GROUNDWATER LEVEL FORECAST USING COMBINED TIME SERIES MODELS
Combination of predictors. Machine learning. Hydrogeology. Sustainable development.
The modeling and prediction of groundwater levels are fundamental for the assessment of water availability. Therefore, time series formalisms are a robust alternative for inference about the state of this important resource. However, the use of predictor combination techniques for the modeling and prediction of time series of groundwater levels is still a little explored topic. The objective of this work is to develop combined models of time series prediction of groundwater levels. The Araripe Sedimentary Basin, in the State of Ceará, in the semi-arid region of Brazil, was adopted as a case study.

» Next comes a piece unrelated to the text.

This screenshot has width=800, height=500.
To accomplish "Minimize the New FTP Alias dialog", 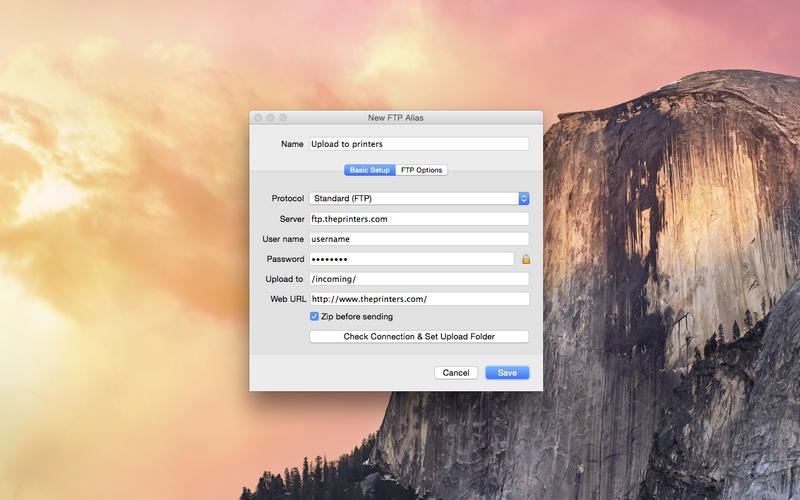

The individual models used were classical Artificial Neural Networks (ANN), Extreme Learning Machines (ELM), Long Short-Term Memory (LSTM) networks and Support Vector Regression (SVR). The combination was performed using techniques such as Simple Mean (cSA), Simple Median (cSM), Minimum Variance (cMV), Copulas (cCP), in addition to the combination via ANN (cANN) and SVR (cSVR). The performance of the models was compared and classified according to error metrics. Most of the series studied showed significant lowering of levels. However, the models were able to represent and predict the behavior of groundwater in the aquifers of the Araripe basin in a satisfactory way. The ARIMA and LSTM models were superior, but the combined models showed attractive results, outperforming most of the individual alternatives. The combined approaches proposed can be improved.